WHAT IS NEEDED: Output the listing below as a Markdown table with two columns, No. and Entry. Put one line in each row with its running number, and leave out the blank lines.

INPUT FOR THIS TASK:
## BEGIN
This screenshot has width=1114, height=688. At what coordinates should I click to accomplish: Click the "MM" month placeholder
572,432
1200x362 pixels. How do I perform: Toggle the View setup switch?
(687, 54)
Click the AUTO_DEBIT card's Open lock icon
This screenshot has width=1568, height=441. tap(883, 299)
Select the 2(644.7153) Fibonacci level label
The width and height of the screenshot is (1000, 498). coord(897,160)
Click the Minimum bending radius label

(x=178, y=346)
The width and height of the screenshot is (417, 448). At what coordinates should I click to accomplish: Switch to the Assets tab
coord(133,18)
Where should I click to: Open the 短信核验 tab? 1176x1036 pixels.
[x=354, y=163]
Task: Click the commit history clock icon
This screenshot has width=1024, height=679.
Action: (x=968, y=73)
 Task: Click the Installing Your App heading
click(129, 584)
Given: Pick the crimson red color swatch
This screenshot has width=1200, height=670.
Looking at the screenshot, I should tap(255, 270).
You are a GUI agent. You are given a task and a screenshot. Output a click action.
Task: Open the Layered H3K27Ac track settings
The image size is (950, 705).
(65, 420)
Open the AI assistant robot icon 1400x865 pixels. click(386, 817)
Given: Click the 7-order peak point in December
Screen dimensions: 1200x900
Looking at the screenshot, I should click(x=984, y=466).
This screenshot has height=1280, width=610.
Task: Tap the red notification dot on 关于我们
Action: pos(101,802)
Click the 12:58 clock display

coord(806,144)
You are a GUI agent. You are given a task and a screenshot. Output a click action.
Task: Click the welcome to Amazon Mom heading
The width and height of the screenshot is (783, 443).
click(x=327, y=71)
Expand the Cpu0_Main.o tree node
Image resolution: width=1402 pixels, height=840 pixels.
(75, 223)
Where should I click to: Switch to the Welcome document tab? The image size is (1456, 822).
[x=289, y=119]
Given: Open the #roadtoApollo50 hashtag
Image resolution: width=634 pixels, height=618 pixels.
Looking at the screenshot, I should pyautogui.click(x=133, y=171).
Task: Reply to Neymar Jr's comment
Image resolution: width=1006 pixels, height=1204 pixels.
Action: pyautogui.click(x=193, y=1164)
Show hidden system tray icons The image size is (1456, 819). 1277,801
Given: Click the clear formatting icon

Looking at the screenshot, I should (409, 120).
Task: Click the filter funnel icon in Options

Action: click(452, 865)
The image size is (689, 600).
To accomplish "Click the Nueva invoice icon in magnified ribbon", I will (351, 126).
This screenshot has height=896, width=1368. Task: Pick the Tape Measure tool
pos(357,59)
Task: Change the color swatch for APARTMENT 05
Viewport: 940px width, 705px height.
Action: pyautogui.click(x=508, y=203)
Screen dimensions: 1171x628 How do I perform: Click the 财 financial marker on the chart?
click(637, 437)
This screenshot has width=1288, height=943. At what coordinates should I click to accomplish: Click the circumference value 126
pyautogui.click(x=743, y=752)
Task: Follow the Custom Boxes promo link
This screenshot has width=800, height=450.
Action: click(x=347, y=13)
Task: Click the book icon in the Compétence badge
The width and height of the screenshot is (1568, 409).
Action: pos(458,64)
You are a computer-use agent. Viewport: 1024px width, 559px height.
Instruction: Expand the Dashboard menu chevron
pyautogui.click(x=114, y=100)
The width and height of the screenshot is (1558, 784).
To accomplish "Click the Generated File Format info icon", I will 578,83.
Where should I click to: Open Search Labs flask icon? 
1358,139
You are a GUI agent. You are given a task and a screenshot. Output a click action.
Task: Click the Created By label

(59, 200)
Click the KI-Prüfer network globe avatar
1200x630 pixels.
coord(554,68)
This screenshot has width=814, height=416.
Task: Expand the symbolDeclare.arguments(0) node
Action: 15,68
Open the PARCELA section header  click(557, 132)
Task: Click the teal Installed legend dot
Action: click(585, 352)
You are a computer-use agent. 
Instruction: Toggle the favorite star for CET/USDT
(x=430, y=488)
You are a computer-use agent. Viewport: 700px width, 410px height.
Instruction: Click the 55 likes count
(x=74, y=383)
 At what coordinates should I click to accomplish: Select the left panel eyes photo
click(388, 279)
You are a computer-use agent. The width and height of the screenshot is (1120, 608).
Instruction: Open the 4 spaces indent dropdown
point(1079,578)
## END
EXERCISE ANSWER:
| No. | Entry |
|---|---|
| 1 | This screenshot has width=1114, height=688. At what coordinates should I click to accomplish: Click the "MM" month placeholder |
| 2 | 572,432 |
| 3 | 1200x362 pixels. How do I perform: Toggle the View setup switch? |
| 4 | (687, 54) |
| 5 | Click the AUTO_DEBIT card's Open lock icon |
| 6 | This screenshot has width=1568, height=441. tap(883, 299) |
| 7 | Select the 2(644.7153) Fibonacci level label |
| 8 | The width and height of the screenshot is (1000, 498). coord(897,160) |
| 9 | Click the Minimum bending radius label |
| 10 | (x=178, y=346) |
| 11 | The width and height of the screenshot is (417, 448). At what coordinates should I click to accomplish: Switch to the Assets tab |
| 12 | coord(133,18) |
| 13 | Where should I click to: Open the 短信核验 tab? 1176x1036 pixels. |
| 14 | [x=354, y=163] |
| 15 | Task: Click the commit history clock icon |
| 16 | This screenshot has width=1024, height=679. |
| 17 | Action: (x=968, y=73) |
| 18 |  Task: Click the Installing Your App heading |
| 19 | click(129, 584) |
| 20 | Given: Pick the crimson red color swatch |
| 21 | This screenshot has width=1200, height=670. |
| 22 | Looking at the screenshot, I should tap(255, 270). |
| 23 | You are a GUI agent. You are given a task and a screenshot. Output a click action. |
| 24 | Task: Open the Layered H3K27Ac track settings |
| 25 | The image size is (950, 705). |
| 26 | (65, 420) |
| 27 | Open the AI assistant robot icon 1400x865 pixels. click(386, 817) |
| 28 | Given: Click the 7-order peak point in December |
| 29 | Screen dimensions: 1200x900 |
| 30 | Looking at the screenshot, I should click(x=984, y=466). |
| 31 | This screenshot has height=1280, width=610. |
| 32 | Task: Tap the red notification dot on 关于我们 |
| 33 | Action: pos(101,802) |
| 34 | Click the 12:58 clock display |
| 35 | coord(806,144) |
| 36 | You are a GUI agent. You are given a task and a screenshot. Output a click action. |
| 37 | Task: Click the welcome to Amazon Mom heading |
| 38 | The width and height of the screenshot is (783, 443). |
| 39 | click(x=327, y=71) |
| 40 | Expand the Cpu0_Main.o tree node |
| 41 | Image resolution: width=1402 pixels, height=840 pixels. |
| 42 | (75, 223) |
| 43 | Where should I click to: Switch to the Welcome document tab? The image size is (1456, 822). |
| 44 | [x=289, y=119] |
| 45 | Given: Open the #roadtoApollo50 hashtag |
| 46 | Image resolution: width=634 pixels, height=618 pixels. |
| 47 | Looking at the screenshot, I should pyautogui.click(x=133, y=171). |
| 48 | Task: Reply to Neymar Jr's comment |
| 49 | Image resolution: width=1006 pixels, height=1204 pixels. |
| 50 | Action: pyautogui.click(x=193, y=1164) |
| 51 | Show hidden system tray icons The image size is (1456, 819). 1277,801 |
| 52 | Given: Click the clear formatting icon |
| 53 | Looking at the screenshot, I should (409, 120). |
| 54 | Task: Click the filter funnel icon in Options |
| 55 | Action: click(452, 865) |
| 56 | The image size is (689, 600). |
| 57 | To accomplish "Click the Nueva invoice icon in magnified ribbon", I will (351, 126). |
| 58 | This screenshot has height=896, width=1368. Task: Pick the Tape Measure tool |
| 59 | pos(357,59) |
| 60 | Task: Change the color swatch for APARTMENT 05 |
| 61 | Viewport: 940px width, 705px height. |
| 62 | Action: pyautogui.click(x=508, y=203) |
| 63 | Screen dimensions: 1171x628 How do I perform: Click the 财 financial marker on the chart? |
| 64 | click(637, 437) |
| 65 | This screenshot has width=1288, height=943. At what coordinates should I click to accomplish: Click the circumference value 126 |
| 66 | pyautogui.click(x=743, y=752) |
| 67 | Task: Follow the Custom Boxes promo link |
| 68 | This screenshot has width=800, height=450. |
| 69 | Action: click(x=347, y=13) |
| 70 | Task: Click the book icon in the Compétence badge |
| 71 | The width and height of the screenshot is (1568, 409). |
| 72 | Action: pos(458,64) |
| 73 | You are a computer-use agent. Viewport: 1024px width, 559px height. |
| 74 | Instruction: Expand the Dashboard menu chevron |
| 75 | pyautogui.click(x=114, y=100) |
| 76 | The width and height of the screenshot is (1558, 784). |
| 77 | To accomplish "Click the Generated File Format info icon", I will 578,83. |
| 78 | Where should I click to: Open Search Labs flask icon?  |
| 79 | 1358,139 |
| 80 | You are a GUI agent. You are given a task and a screenshot. Output a click action. |
| 81 | Task: Click the Created By label |
| 82 | (59, 200) |
| 83 | Click the KI-Prüfer network globe avatar |
| 84 | 1200x630 pixels. |
| 85 | coord(554,68) |
| 86 | This screenshot has width=814, height=416. |
| 87 | Task: Expand the symbolDeclare.arguments(0) node |
| 88 | Action: 15,68 |
| 89 | Open the PARCELA section header  click(557, 132) |
| 90 | Task: Click the teal Installed legend dot |
| 91 | Action: click(585, 352) |
| 92 | You are a computer-use agent.  |
| 93 | Instruction: Toggle the favorite star for CET/USDT |
| 94 | (x=430, y=488) |
| 95 | You are a computer-use agent. Viewport: 700px width, 410px height. |
| 96 | Instruction: Click the 55 likes count |
| 97 | (x=74, y=383) |
| 98 |  At what coordinates should I click to accomplish: Select the left panel eyes photo |
| 99 | click(388, 279) |
| 100 | You are a computer-use agent. The width and height of the screenshot is (1120, 608). |
| 101 | Instruction: Open the 4 spaces indent dropdown |
| 102 | point(1079,578) |